**Brief**. Could you lay out the material below as a numbered list, one line per item, leaving out any blank lines?

**Given records**.
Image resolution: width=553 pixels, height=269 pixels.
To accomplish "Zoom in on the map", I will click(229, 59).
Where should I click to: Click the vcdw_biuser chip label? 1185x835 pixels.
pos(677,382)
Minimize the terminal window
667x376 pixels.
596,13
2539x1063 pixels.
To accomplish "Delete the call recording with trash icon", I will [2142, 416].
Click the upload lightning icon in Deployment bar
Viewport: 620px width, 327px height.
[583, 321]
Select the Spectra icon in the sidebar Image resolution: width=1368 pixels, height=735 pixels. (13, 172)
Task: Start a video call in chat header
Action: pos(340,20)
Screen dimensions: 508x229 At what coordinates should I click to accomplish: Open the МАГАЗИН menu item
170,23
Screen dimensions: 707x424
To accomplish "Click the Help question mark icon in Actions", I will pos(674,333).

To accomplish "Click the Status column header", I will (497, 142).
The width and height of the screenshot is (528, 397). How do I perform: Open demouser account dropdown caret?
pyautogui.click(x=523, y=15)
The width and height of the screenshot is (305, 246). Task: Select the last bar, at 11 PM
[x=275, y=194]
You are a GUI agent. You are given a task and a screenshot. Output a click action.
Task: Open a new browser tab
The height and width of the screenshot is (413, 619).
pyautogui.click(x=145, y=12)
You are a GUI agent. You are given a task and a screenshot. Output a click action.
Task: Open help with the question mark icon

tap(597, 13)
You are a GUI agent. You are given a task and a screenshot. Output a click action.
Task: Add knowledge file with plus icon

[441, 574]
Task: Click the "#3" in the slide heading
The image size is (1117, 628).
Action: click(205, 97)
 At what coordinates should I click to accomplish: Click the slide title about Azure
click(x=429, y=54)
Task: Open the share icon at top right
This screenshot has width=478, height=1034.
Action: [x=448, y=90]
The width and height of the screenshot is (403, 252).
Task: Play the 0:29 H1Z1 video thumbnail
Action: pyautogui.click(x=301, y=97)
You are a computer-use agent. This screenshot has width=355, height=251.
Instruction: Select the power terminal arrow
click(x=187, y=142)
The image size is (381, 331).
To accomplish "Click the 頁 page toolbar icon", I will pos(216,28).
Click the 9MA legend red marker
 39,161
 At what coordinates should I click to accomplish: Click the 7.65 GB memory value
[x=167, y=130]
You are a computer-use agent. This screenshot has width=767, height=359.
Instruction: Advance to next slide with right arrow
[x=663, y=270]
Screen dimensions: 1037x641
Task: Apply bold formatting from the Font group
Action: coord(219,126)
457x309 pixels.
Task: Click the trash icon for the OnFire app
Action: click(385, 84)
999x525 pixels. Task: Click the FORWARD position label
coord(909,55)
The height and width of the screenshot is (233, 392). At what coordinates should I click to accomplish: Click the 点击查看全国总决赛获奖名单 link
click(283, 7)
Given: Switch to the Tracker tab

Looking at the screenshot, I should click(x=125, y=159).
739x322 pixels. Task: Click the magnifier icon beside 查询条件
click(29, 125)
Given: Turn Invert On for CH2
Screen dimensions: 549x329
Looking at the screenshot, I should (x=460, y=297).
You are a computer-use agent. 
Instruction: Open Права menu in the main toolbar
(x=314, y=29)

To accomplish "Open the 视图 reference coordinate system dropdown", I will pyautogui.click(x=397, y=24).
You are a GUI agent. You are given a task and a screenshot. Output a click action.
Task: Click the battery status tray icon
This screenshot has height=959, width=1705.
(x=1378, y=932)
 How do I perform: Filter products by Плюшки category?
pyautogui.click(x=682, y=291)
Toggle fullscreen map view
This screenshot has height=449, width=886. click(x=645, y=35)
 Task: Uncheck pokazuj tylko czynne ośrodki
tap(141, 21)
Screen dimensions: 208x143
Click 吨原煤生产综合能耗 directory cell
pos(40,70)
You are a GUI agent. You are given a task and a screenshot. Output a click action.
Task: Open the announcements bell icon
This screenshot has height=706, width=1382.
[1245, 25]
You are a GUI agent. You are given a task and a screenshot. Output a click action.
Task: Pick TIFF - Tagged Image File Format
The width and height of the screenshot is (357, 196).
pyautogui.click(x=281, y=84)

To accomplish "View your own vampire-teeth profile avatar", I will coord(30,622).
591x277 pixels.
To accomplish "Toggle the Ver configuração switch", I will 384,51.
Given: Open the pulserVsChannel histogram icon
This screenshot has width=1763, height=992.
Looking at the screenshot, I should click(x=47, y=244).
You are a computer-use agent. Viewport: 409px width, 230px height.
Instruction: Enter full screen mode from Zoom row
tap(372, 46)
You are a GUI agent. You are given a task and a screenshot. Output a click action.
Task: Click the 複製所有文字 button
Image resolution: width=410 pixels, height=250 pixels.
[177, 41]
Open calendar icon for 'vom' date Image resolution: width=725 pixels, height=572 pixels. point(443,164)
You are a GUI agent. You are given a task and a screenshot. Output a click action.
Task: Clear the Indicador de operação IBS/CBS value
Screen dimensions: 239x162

**The response**.
1. Image resolution: width=553 pixels, height=269 pixels.
2. To accomplish "Zoom in on the map", I will click(229, 59).
3. Where should I click to: Click the vcdw_biuser chip label? 1185x835 pixels.
4. pos(677,382)
5. Minimize the terminal window
6. 667x376 pixels.
7. 596,13
8. 2539x1063 pixels.
9. To accomplish "Delete the call recording with trash icon", I will [2142, 416].
10. Click the upload lightning icon in Deployment bar
11. Viewport: 620px width, 327px height.
12. [583, 321]
13. Select the Spectra icon in the sidebar Image resolution: width=1368 pixels, height=735 pixels. (13, 172)
14. Task: Start a video call in chat header
15. Action: pos(340,20)
16. Screen dimensions: 508x229 At what coordinates should I click to accomplish: Open the МАГАЗИН menu item
17. 170,23
18. Screen dimensions: 707x424
19. To accomplish "Click the Help question mark icon in Actions", I will pos(674,333).
20. To accomplish "Click the Status column header", I will (497, 142).
21. The width and height of the screenshot is (528, 397). How do I perform: Open demouser account dropdown caret?
22. pyautogui.click(x=523, y=15)
23. The width and height of the screenshot is (305, 246). Task: Select the last bar, at 11 PM
24. [x=275, y=194]
25. You are a GUI agent. You are given a task and a screenshot. Output a click action.
26. Task: Open a new browser tab
27. The height and width of the screenshot is (413, 619).
28. pyautogui.click(x=145, y=12)
29. You are a GUI agent. You are given a task and a screenshot. Output a click action.
30. Task: Open help with the question mark icon
31. tap(597, 13)
32. You are a GUI agent. You are given a task and a screenshot. Output a click action.
33. Task: Add knowledge file with plus icon
34. [441, 574]
35. Task: Click the "#3" in the slide heading
36. The image size is (1117, 628).
37. Action: click(205, 97)
38.  At what coordinates should I click to accomplish: Click the slide title about Azure
39. click(x=429, y=54)
40. Task: Open the share icon at top right
41. This screenshot has width=478, height=1034.
42. Action: [x=448, y=90]
43. The width and height of the screenshot is (403, 252).
44. Task: Play the 0:29 H1Z1 video thumbnail
45. Action: pyautogui.click(x=301, y=97)
46. You are a computer-use agent. This screenshot has width=355, height=251.
47. Instruction: Select the power terminal arrow
48. click(x=187, y=142)
49. The image size is (381, 331).
50. To accomplish "Click the 頁 page toolbar icon", I will pos(216,28).
51. Click the 9MA legend red marker
52.  39,161
53.  At what coordinates should I click to accomplish: Click the 7.65 GB memory value
54. [x=167, y=130]
55. You are a computer-use agent. This screenshot has width=767, height=359.
56. Instruction: Advance to next slide with right arrow
57. [x=663, y=270]
58. Screen dimensions: 1037x641
59. Task: Apply bold formatting from the Font group
60. Action: coord(219,126)
61. 457x309 pixels.
62. Task: Click the trash icon for the OnFire app
63. Action: click(385, 84)
64. 999x525 pixels. Task: Click the FORWARD position label
65. coord(909,55)
66. The height and width of the screenshot is (233, 392). At what coordinates should I click to accomplish: Click the 点击查看全国总决赛获奖名单 link
67. click(283, 7)
68. Given: Switch to the Tracker tab
69. Looking at the screenshot, I should click(x=125, y=159).
70. 739x322 pixels. Task: Click the magnifier icon beside 查询条件
71. click(29, 125)
72. Given: Turn Invert On for CH2
73. Screen dimensions: 549x329
74. Looking at the screenshot, I should (x=460, y=297).
75. You are a computer-use agent. 
76. Instruction: Open Права menu in the main toolbar
77. (x=314, y=29)
78. To accomplish "Open the 视图 reference coordinate system dropdown", I will pyautogui.click(x=397, y=24).
79. You are a GUI agent. You are given a task and a screenshot. Output a click action.
80. Task: Click the battery status tray icon
81. This screenshot has height=959, width=1705.
82. (x=1378, y=932)
83.  How do I perform: Filter products by Плюшки category?
84. pyautogui.click(x=682, y=291)
85. Toggle fullscreen map view
86. This screenshot has height=449, width=886. click(x=645, y=35)
87.  Task: Uncheck pokazuj tylko czynne ośrodki
88. tap(141, 21)
89. Screen dimensions: 208x143
90. Click 吨原煤生产综合能耗 directory cell
91. pos(40,70)
92. You are a GUI agent. You are given a task and a screenshot. Output a click action.
93. Task: Open the announcements bell icon
94. This screenshot has height=706, width=1382.
95. [1245, 25]
96. You are a GUI agent. You are given a task and a screenshot. Output a click action.
97. Task: Pick TIFF - Tagged Image File Format
98. The width and height of the screenshot is (357, 196).
99. pyautogui.click(x=281, y=84)
100. To accomplish "View your own vampire-teeth profile avatar", I will coord(30,622).
101. 591x277 pixels.
102. To accomplish "Toggle the Ver configuração switch", I will 384,51.
103. Given: Open the pulserVsChannel histogram icon
104. This screenshot has width=1763, height=992.
105. Looking at the screenshot, I should click(x=47, y=244).
106. You are a computer-use agent. Viewport: 409px width, 230px height.
107. Instruction: Enter full screen mode from Zoom row
108. tap(372, 46)
109. You are a GUI agent. You are given a task and a screenshot. Output a click action.
110. Task: Click the 複製所有文字 button
111. Image resolution: width=410 pixels, height=250 pixels.
112. [177, 41]
113. Open calendar icon for 'vom' date Image resolution: width=725 pixels, height=572 pixels. point(443,164)
114. You are a GUI agent. You are given a task and a screenshot. Output a click action.
115. Task: Clear the Indicador de operação IBS/CBS value
116. Screen dimensions: 239x162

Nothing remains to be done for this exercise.